> **Exercise description**: Your task is to set down the records below again, exactly.

> **Information provided**:
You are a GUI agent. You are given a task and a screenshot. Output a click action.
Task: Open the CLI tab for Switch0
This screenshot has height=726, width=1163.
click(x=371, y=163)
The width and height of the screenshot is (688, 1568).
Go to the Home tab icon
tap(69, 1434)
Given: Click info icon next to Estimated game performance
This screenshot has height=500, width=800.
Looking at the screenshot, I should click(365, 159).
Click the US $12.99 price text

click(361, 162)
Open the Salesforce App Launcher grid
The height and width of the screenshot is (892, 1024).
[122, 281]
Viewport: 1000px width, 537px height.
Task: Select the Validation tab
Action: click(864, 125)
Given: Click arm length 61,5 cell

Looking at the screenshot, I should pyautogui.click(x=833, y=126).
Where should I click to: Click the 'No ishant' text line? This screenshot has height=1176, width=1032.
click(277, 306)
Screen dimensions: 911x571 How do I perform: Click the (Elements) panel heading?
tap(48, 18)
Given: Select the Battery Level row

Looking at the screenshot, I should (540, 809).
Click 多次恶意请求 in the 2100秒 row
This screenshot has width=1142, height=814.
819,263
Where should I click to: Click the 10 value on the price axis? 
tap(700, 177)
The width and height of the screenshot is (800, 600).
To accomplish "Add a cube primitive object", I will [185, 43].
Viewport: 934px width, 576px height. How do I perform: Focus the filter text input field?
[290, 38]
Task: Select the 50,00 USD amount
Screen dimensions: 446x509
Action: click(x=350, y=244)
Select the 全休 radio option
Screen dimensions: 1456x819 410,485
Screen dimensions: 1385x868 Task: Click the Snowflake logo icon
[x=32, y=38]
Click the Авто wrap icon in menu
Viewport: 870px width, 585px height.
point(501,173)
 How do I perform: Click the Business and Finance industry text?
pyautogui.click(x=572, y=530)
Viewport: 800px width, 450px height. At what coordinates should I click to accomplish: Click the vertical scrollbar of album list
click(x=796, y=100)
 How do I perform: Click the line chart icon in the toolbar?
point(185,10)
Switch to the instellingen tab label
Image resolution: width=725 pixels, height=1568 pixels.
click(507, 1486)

> **Result**:
You are a GUI agent. You are given a task and a screenshot. Output a click action.
Task: Open the CLI tab for Switch0
This screenshot has height=726, width=1163.
click(x=371, y=163)
The width and height of the screenshot is (688, 1568).
Go to the Home tab icon
tap(69, 1434)
Given: Click info icon next to Estimated game performance
This screenshot has height=500, width=800.
Looking at the screenshot, I should click(365, 159).
Click the US $12.99 price text

click(361, 162)
Open the Salesforce App Launcher grid
The height and width of the screenshot is (892, 1024).
[122, 281]
Viewport: 1000px width, 537px height.
Task: Select the Validation tab
Action: click(864, 125)
Given: Click arm length 61,5 cell

Looking at the screenshot, I should pyautogui.click(x=833, y=126).
Where should I click to: Click the 'No ishant' text line? This screenshot has height=1176, width=1032.
click(277, 306)
Screen dimensions: 911x571 How do I perform: Click the (Elements) panel heading?
tap(48, 18)
Given: Select the Battery Level row

Looking at the screenshot, I should (540, 809).
Click 多次恶意请求 in the 2100秒 row
This screenshot has width=1142, height=814.
819,263
Where should I click to: Click the 10 value on the price axis? 
tap(700, 177)
The width and height of the screenshot is (800, 600).
To accomplish "Add a cube primitive object", I will [185, 43].
Viewport: 934px width, 576px height. How do I perform: Focus the filter text input field?
[290, 38]
Task: Select the 50,00 USD amount
Screen dimensions: 446x509
Action: click(x=350, y=244)
Select the 全休 radio option
Screen dimensions: 1456x819 410,485
Screen dimensions: 1385x868 Task: Click the Snowflake logo icon
[x=32, y=38]
Click the Авто wrap icon in menu
Viewport: 870px width, 585px height.
point(501,173)
 How do I perform: Click the Business and Finance industry text?
pyautogui.click(x=572, y=530)
Viewport: 800px width, 450px height. At what coordinates should I click to accomplish: Click the vertical scrollbar of album list
click(x=796, y=100)
 How do I perform: Click the line chart icon in the toolbar?
point(185,10)
Switch to the instellingen tab label
Image resolution: width=725 pixels, height=1568 pixels.
click(507, 1486)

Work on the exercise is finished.